Кладбищенская литература далеко не сразу стала осознаваться «сниженным культурным фондом», некрополь как раз в литературной своей части тесно связан с текущей литературой. Эпитафия одновременно «публиковалась» на надгробной плите и на журнальных страницах, как, например, эпитафия поэту М. В. Милонову (1821 г., Георгиевское кладбище) В. И. Панаева:

  • У славы, у надежд отчизны похищенный,
  • Погибший в цвете лет, Милонов здесь лежит.
  • В чью грудь доступен огнь поэзии священной,
  • Тот искренней слезой прах юноши почтит[225].

Кладбища, гробницы, мавзолеи, надписи – постоянные темы журнальных публикаций; «прогулки на кладбище» – характерный литературный жанр конца XVIII-первой трети XIX вв. Литературная репутация эпитафии была очень высока: после смерти И. Ф. Богдановича (1803 г.) Н. М. Карамзин объявил в «Вестнике Европы» конкурс на лучшую эпитафию, а кончина А. В. Суворова вызвала целый цикл эпитафий от обширной биографически-панегирической А. С. Шишкова[226] до двустишия Н. И. Гнедича:

  • Ты ищешь монумента?..
  • Суворов здесь лежит[227].

Хотя текст надписи был избран еще самим Суворовым в разговоре с Державиным – «Здесь лежит Суворов».

Рис.94 Исторические кладбища Санкт-Петербурга

Надгробие А. А. Полянского на Лазаревском кладбище

В классицистической эпитафии XVIII в. звучал пафос гражданственности и честно исполненного долга. Это можно заметить еще в стихах на памятнике адмиралу П. И. Ханыкову на Лазаревском кладбище (1812 г.):

  • Здесь старец опочил, благословенный свыше,
  • Вождь сил, носящийся с громами по морям,
  • Он был в день брани – лев, в день мира агнца тише,
  • России верный сын, слуга и друг царям.
  • Он с верою протек путь жизни скорбный, тесный,
  • И в смерти с верою сподобен торжества.
  • За подвиг на земли приял венец небесный
  • И славой воссиял во свете Божества.

Исходные материалы >>

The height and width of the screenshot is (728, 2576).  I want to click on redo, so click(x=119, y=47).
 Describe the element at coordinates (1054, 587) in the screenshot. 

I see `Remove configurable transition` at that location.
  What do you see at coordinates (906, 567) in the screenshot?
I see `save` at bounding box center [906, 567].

Задание A >> Кто, согласно отрывку об эпитафиях, объявил конкурс на лучшую эпитафию после смерти И. Ф. Богдановича?
Задание B >> Пожалуйста, перепишите из отрывка об эпитафиях всё от слов «В классицистической эпитафии» и ниже, вплоть до слов «верою сподобен торжества.».
Задание C >> Продолжите отрывок об эпитафиях, начав сразу после его последней строки.

Ожидаемый ответ A >> Н. М. Карамзин в «Вестнике Европы».

Ожидаемый ответ B >>
В классицистической эпитафии XVIII в. звучал пафос гражданственности и честно исполненного долга. Это можно заметить еще в стихах на памятнике адмиралу П. И. Ханыкову на Лазаревском кладбище (1812 г.):

  • Здесь старец опочил, благословенный свыше,
  • Вождь сил, носящийся с громами по морям,
  • Он был в день брани – лев, в день мира агнца тише,
  • России верный сын, слуга и друг царям.
  • Он с верою протек путь жизни скорбный, тесный,
  • И в смерти с верою сподобен торжества.

Ожидаемый ответ C >>
Своеобразной реминисценцией «послужных списков» эпитафий прошлого века является надпись на могиле Г. С. Лебедева, похороненного в 1817 г. на Георгиевском кладбище. Стихи на памятнике известному путешественнику и исследователю Индии гласят:

  • Сей муж, с названием согласно,
  • Три части света пролетел;
  • Полет он делал не напрасно
  • Во отдаленнейший предел;
  • Он первый из сынов Российских
  • Восточну Индию проник
  • И, списки нравов сняв индийских,
  • В Россию их принес язык.
  • Без всех ума образований,
  • Толь важный совершил полет;
  • Состав от Индских мурований
  • Небезуспешно выдал в свет.
  • Судьба всеобща упредила
  • Труды покоем наградить.
  • Супруга нежна рассудила
  • Сей памятник соорудить.
  • Да сим любви ее залогом
  • Пришельцев убедить земных,
  • Да с нею воздохнуть пред Богом,
  • Ему желая мест святых.

Однако для первой трети XIX в. более типичны тексты, абстрагирующиеся от биографических реалий. Эпоха романтизма поднимает в стихотворном жанре эпитафии вечные вопросы жизни и смерти, любви и веры.

  • Ни тяжкая земля, ни камень гробовой
  • Души бессмертныя не окуют полета.
  • Она, как узница от цепи роковой.
  • Летит в безбрежну даль сияния и света.
  • Земная жизнь, как тяжкий плен стесняет.
  • Удел земли – мятеж и суета.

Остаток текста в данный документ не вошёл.